Online trading has picked up over the last couple of years due to ease of convenience as well as availability of prices on prompt basis. But as market interest is fading, these volumes too are showing declining trends. In retail segment online volumes could account for almost 30-40 per cent of volumes.
How significant are proprietary book trades in the overall volumes?
Proprietary trades aresignificant liquidity providers in current markets where retail participation as well as domestic institution volumes are on the decline. They are trades which are mostly short-term in nature such as arbitrage or technical-analysis based. In options segment of derivatives, those trade may be constituting significant proportion, maybe 30-40 per cent of the volume as lot of Greek-based strategies are deployed in proprietary books.
What strategy are brokers adopting to increase revenue against the back-drop of falling brokerage?
Brokers are diversifying product mix by offering commodities, currencies trading with existing equities to their clients. As volatilities in those markets are higher in recent times they also provide trading opportunities. Wealth management products such as insurance and mutual fund distribution are in focus at brokerages from existing as well as new clients to boost revenues in the back drop of falling brokerages.
Do you think trading in commodity will overtake equity trading in the years to come?
We believe commodities will be a sizeable market in the years to come as globally they are very big. But unless organised players such as banks, NBFCs and MFs are allowed to trade in it, this market will lack depth to attract bigger traders. Also options have not been introduced in commodity exchanges yet. Once that happens, volumes can take a quantum leap as hedging and speculative volumes will then pick up.
How is the interest in currency futures trading?
Currency futures have been introduced so that exporters and importers can use them to hedge their exposure on a transparent platform. The liquidity can reduce the impact cost. Currently the speculative activity is very high due to higher volatility in the underlying. Over the period I anticipate this market to grow exponentially as more participants such as FIIs are allowed in this segment.
What is your advice to clients now?
As the global negatives as well as domestic challenges on macro front weighs on the market, valuations have corrected significantly. The market PE has come down to 14-15 levels. From medium-term perspective, market valuations are factoring in almost all the negative news. There could be some head-winds arising from global events. Even in that case, 14,500-15,000 levels is where marketcan attract bargain hunters who looks for returns over 15-18 months. Considering this one should start investing 20 per cent of investable funds selectively in frontline stocks.
What are retail investors doing now? Are they trading in cash or derivatives market?
Volumes in the cash market segment have declined 50-60 per cent from 2007-08 levels, showing lack of investor interest in the market. As institutional investors too are shying away, retail investors who have burnt their figures by losing almost 60 per cent of portfolio value in the last three years, with the exception of FMCG and IT sectors, are reluctant to commit fresh funds. With the prospect of market improving in next six months low, retail investors are keeping away. Some funds of retail segment have also shifted to gold ETFs as well as physical gold.
What is the take-away from the fourth quarter earnings? Which sectors would you ask your clients to invest in?
Operating margin appears to be bottoming out.
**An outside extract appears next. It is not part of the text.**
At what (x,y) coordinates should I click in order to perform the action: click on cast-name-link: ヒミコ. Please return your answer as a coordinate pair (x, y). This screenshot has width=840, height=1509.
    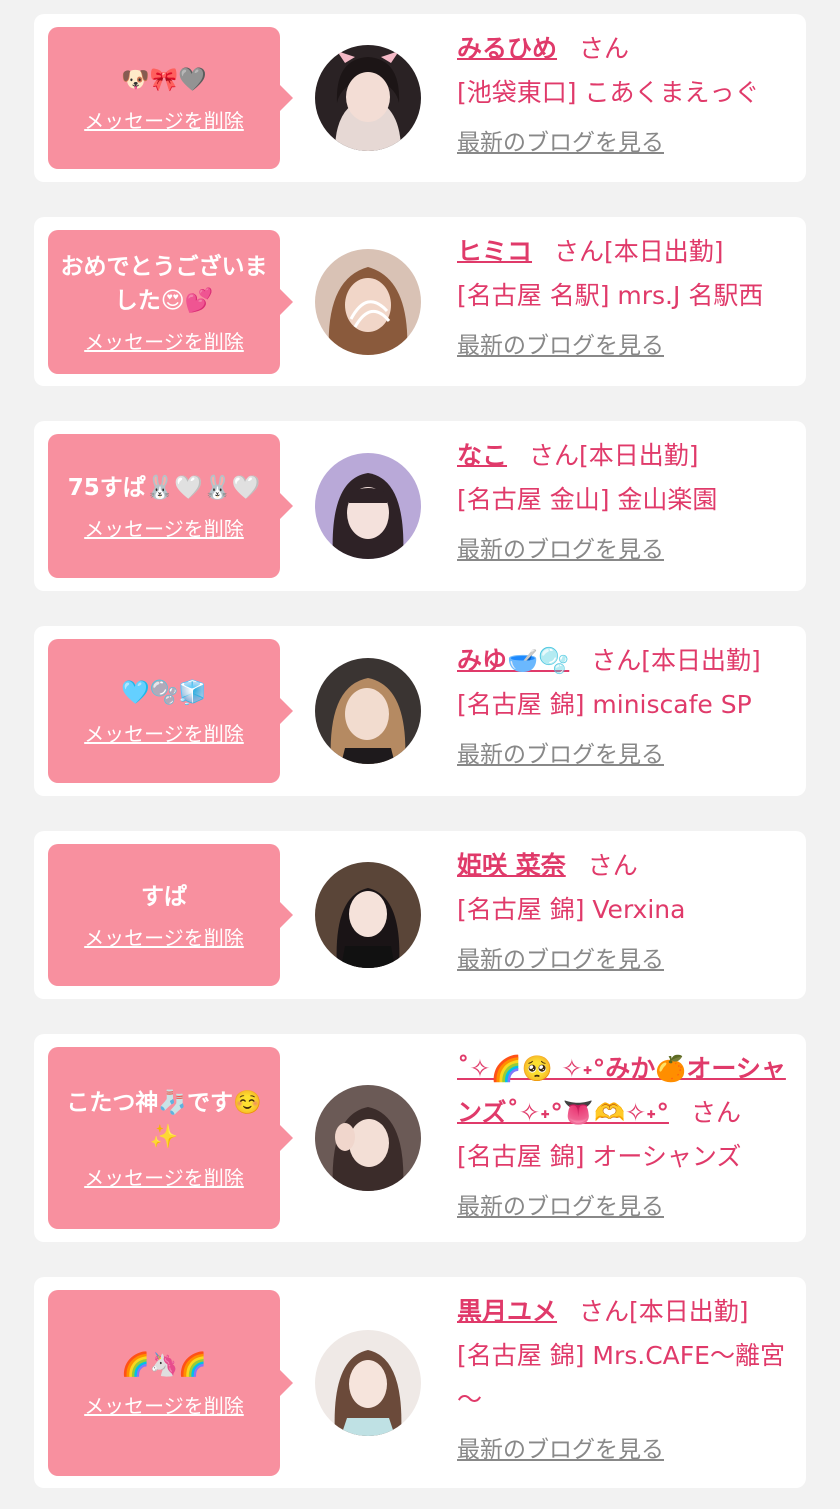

Revenue growth may remain sluggish for one more quarter till clarity on monsoon emerges as well as decline in interest rates begins impacting top-line. We remain positive on FMCG, pharma and banks. Stocks in these sectors can be accumulated at current levels. For courageous long-term investors, bottom fishing in stocks from auto and capital goods such as L&T is recommended.
Do you see domestic consumption continuing to drive growth give the series of interest rate hikes carried out over the last year and the recent petrol price hike?
The petro price hike will take some time to get factored into consumption patterns. But I believe that the economy will be able to absorb 3-5 per cent hike in price without too much difficulty. The main negative right now is lack of investment in economy constrained by higher interest rates and the regulatory risk in most of the sectors such as infrastructure, oil and gas, power, telecom. Once those are addressed, structural positives will give boost to the economy. The growth in FMCG is likely to remain robust, but that alone can not sustain the overall consumption.